-- START Extracted records --

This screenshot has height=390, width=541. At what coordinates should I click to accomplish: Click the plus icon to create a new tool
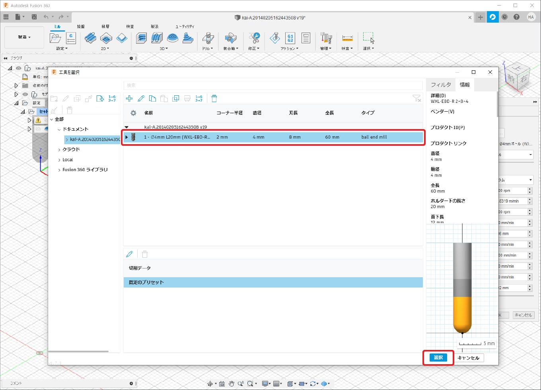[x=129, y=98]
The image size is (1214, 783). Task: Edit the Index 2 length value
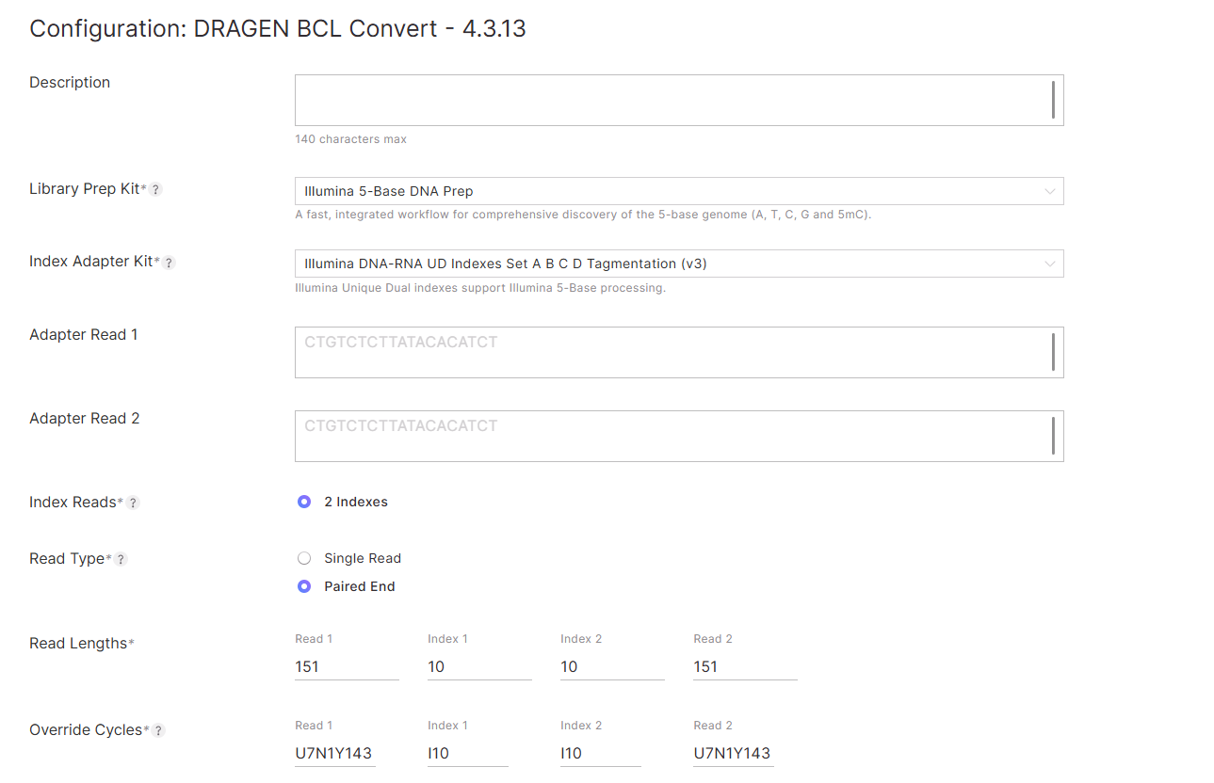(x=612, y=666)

-- END Extracted records --
-- START Extracted records --

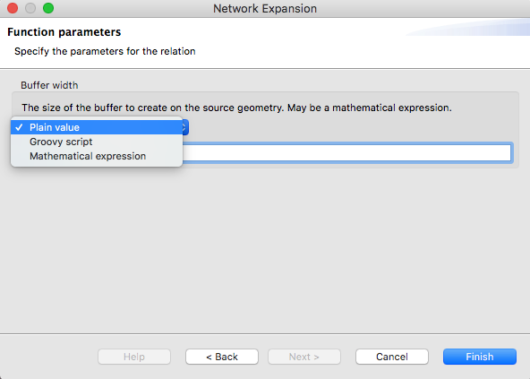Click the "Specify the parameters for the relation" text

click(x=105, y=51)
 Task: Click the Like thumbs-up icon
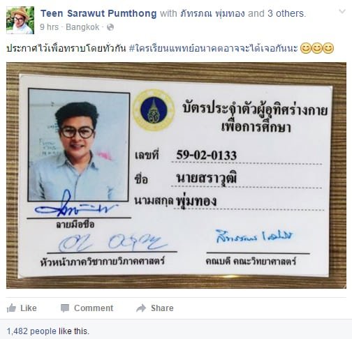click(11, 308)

-- END Extracted records --

▶ Task prompt: Reproduce, word for word, the stretch of material that opens with the line containing "The image size" and closes with the line containing "(x=612, y=666)", omitting the pictures.

▶ Response to the task:
The image size is (1214, 783). Task: Edit the Index 2 length value
(x=612, y=666)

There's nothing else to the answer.